Hal penghormatan terhadap Jokowi oleh Dunia Internasional itu sejalan dengan pemaparan visi misi Jokowi dalam debat capres tentang politik luar negeri, beliau dengan tegas dan bijaksana mengatakan lebih mengutamakan penyelesaian suatu masalah dengan cara dialogis G to G (goverment to goverment) dan apabila ada konflik yang tidak bisa diselesaikan dengan dialog maka baru akan dibawa ke Mahkamah Internasional. Namun demikian, bila Negeri ini diinjak-injak, baru dibikin ramai.

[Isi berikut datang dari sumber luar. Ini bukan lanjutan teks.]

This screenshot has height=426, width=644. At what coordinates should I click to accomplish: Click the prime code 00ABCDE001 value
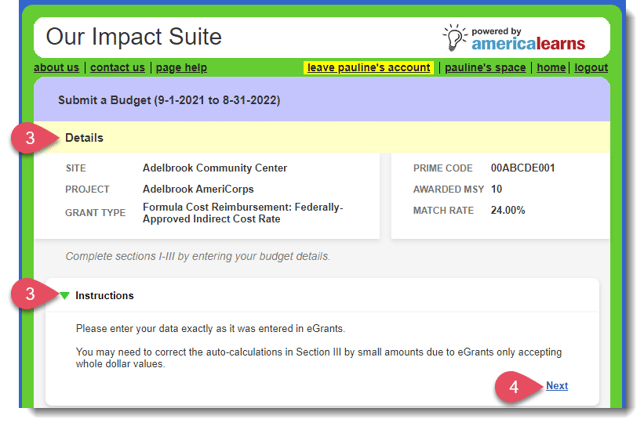click(522, 168)
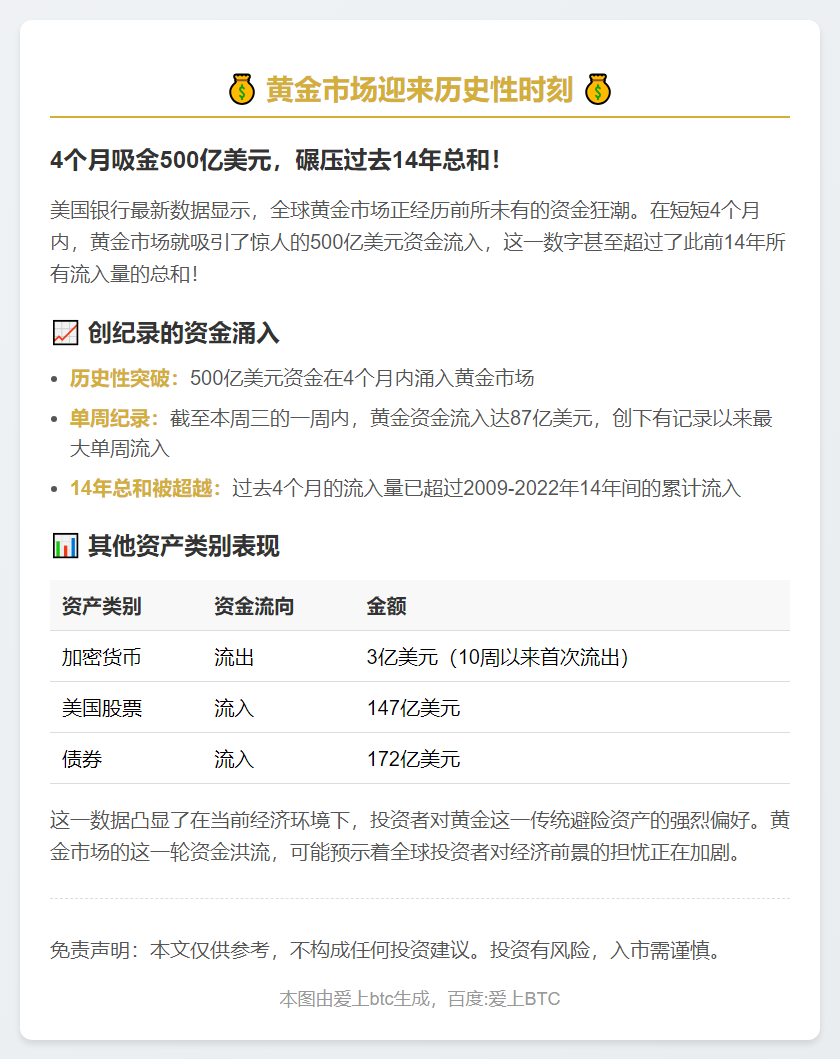The image size is (840, 1059).
Task: Click the 本图由爱上btc生成 footer credit
Action: coord(419,999)
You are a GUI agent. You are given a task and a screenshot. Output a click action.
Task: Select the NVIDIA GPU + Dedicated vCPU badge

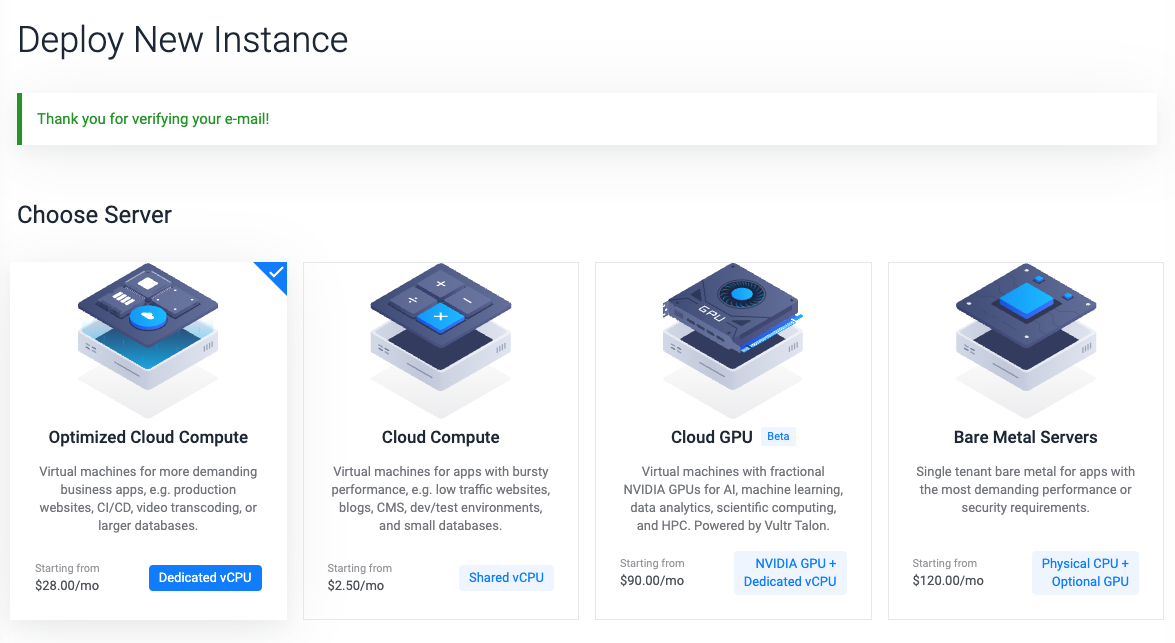790,572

Sebaliknya bila ada yang sok Jantan, sok macho dan sok kuat, mendambakan pemimpin yang keras untuk menyelesaikan suatu masalah Negara dengan cara-cara ekstrim, apalagi menjurus ke arah konfrontasi, maka marilah kita membuka mata lebar-lebar untuk memandang dan mengingat sejenak kenangan masa lalu dari sebuah Negara yang hancur lebur akibat ambisi seorang pemimpin yang ambisius penuh emosional, seperti telah dilakukan dan dialami oleh pemimpin yang konon ditakuti seperti Negara Irak diera kepemimpinan alm. Saddam Husin kemudian Negara Libiya semasa alm. Muamar Khadafi menjadi presiden. Apakah kita akan mengedepankan ambisi seperti itu? gila ditakuti kemudian mengorbankan rakyat untuk berperang?
Masih banyak lagi pertanyaan Tasniem Fauzia kepada Jokowi yang tidak perlu dijawab, karena jawaban yang pas untuk itu adalah "tepuk dada tanya selera"
Apalagi belakangan rakyat semakin tahu sepak terjang dan prilaku terkini yang dipraktekkan oleh orang-orang terdekat Tasniem Fauzia sebagaimana pemberitaan yang sedang hangat tentang Staf Pelaksana Teknis Badan Pengawas Pemilu (Bawaslu) DIY, yang bernama Ahmad Amri, mengaku telah diusir oleh putra dari tokoh reformasi Amin Rais saat mengantarkan surat pemanggilan di kediamannya di Jl.Pandeyan, Sawit Sari, Condongcatur, Sleman.